======== データ抜粋

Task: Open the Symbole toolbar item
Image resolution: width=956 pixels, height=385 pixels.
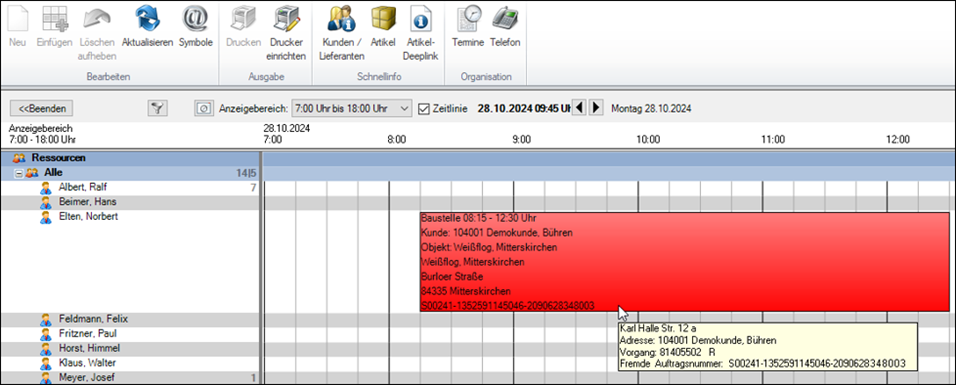Action: (x=195, y=18)
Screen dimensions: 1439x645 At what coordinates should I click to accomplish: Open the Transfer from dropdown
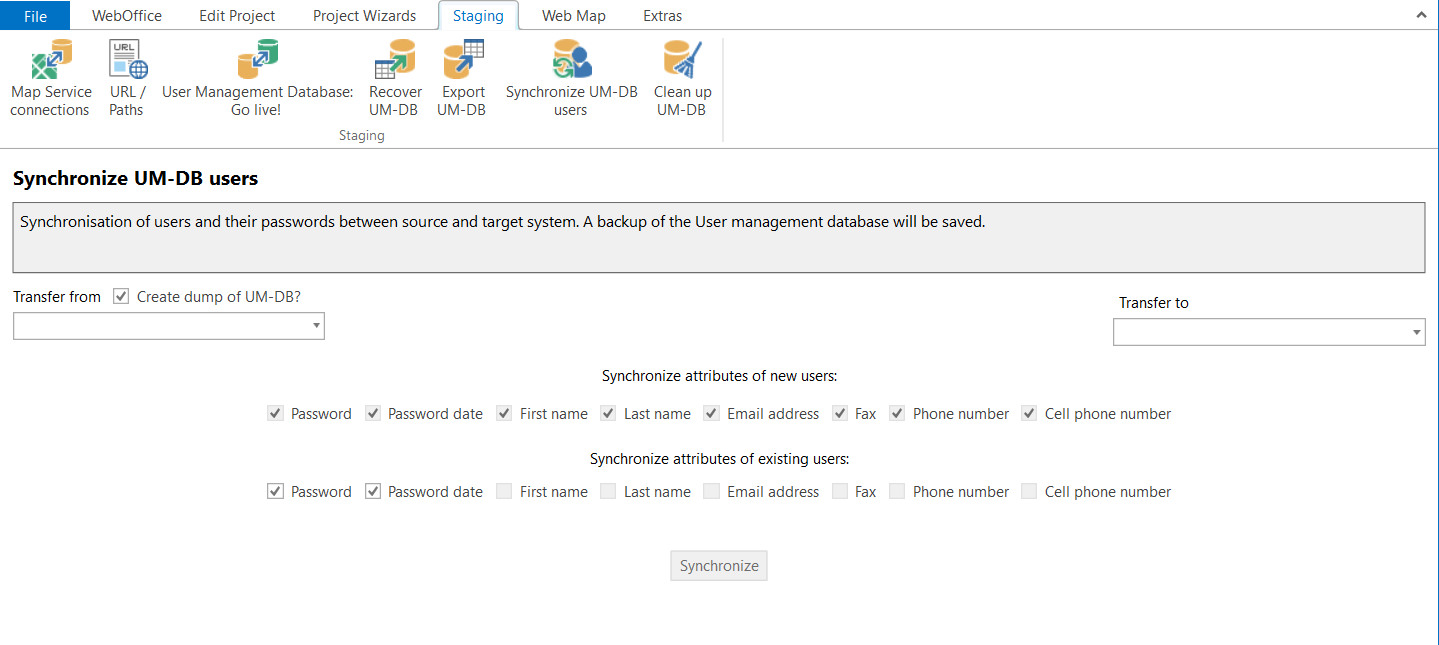pos(315,326)
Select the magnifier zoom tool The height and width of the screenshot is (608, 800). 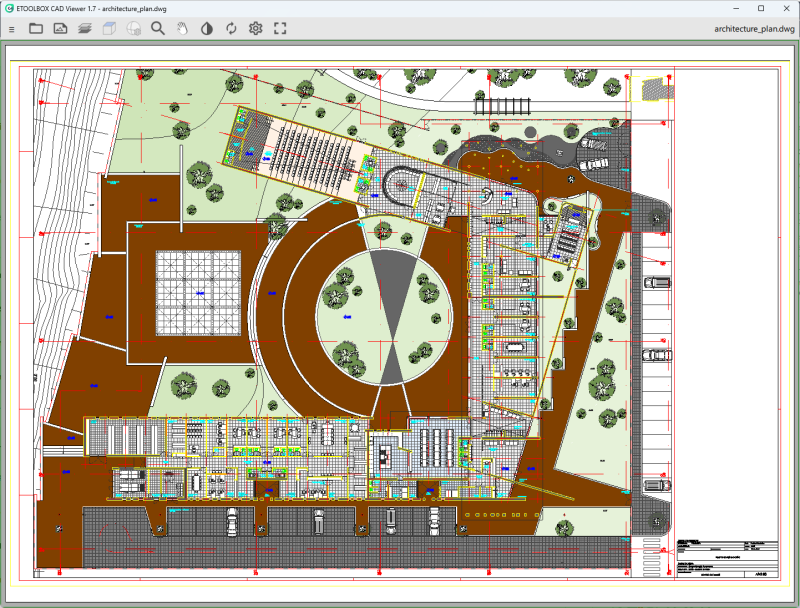158,29
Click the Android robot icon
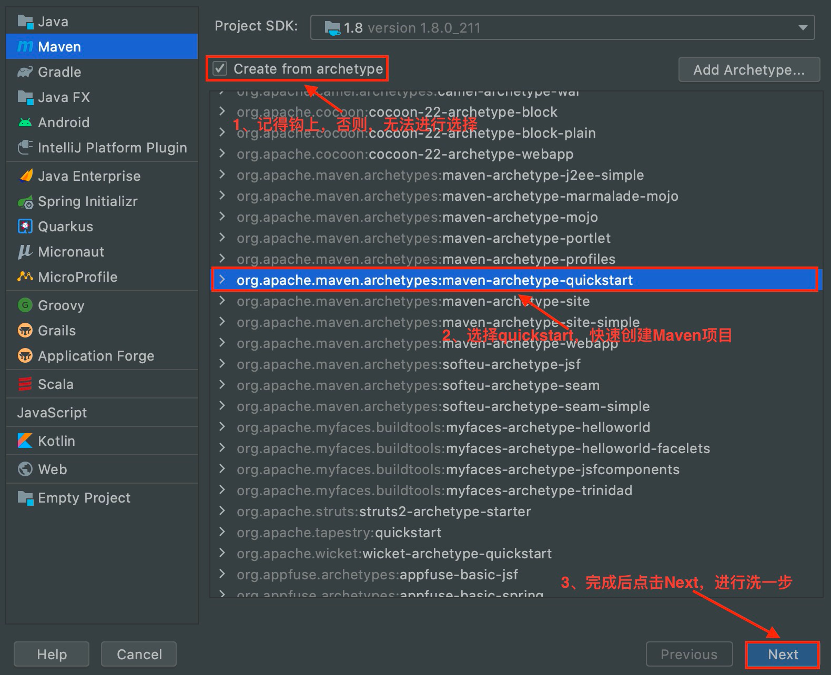The height and width of the screenshot is (676, 832). click(x=25, y=122)
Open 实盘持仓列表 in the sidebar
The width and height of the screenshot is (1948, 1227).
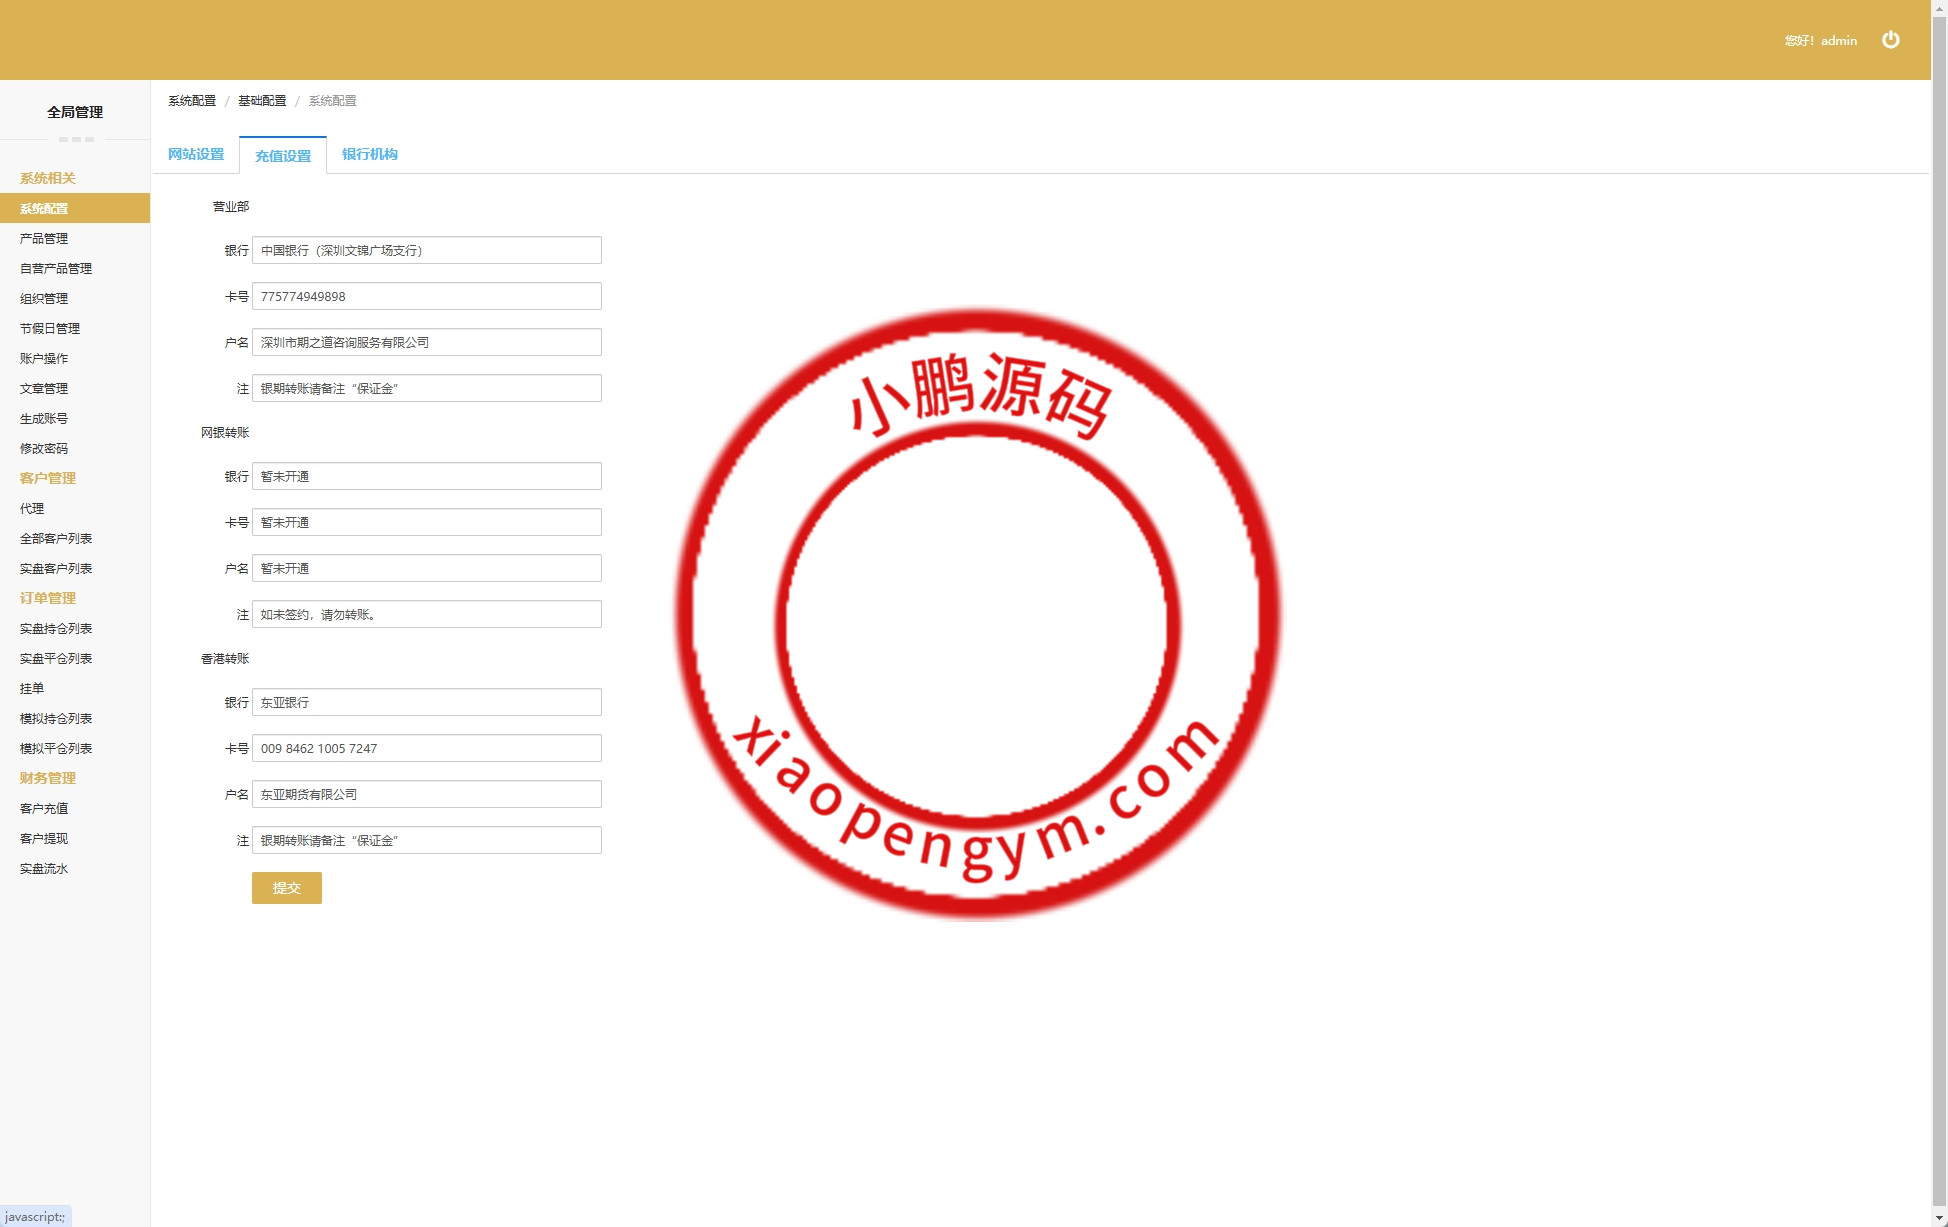56,628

================

課題内容:
「Click the Android robot icon」を含む行から末尾の行まで（両端を含む）を、「番号」と「テキスト」の二列からなるMarkdownの表に並べる。空行は除き、画像は答えに含めないでください。

結果:
| 番号 | テキスト |
|---|---|
| 1 | Click the Android robot icon |
| 2 | The height and width of the screenshot is (676, 832). click(x=25, y=122) |
| 3 | Open 实盘持仓列表 in the sidebar |
| 4 | The width and height of the screenshot is (1948, 1227). |
| 5 | 56,628 |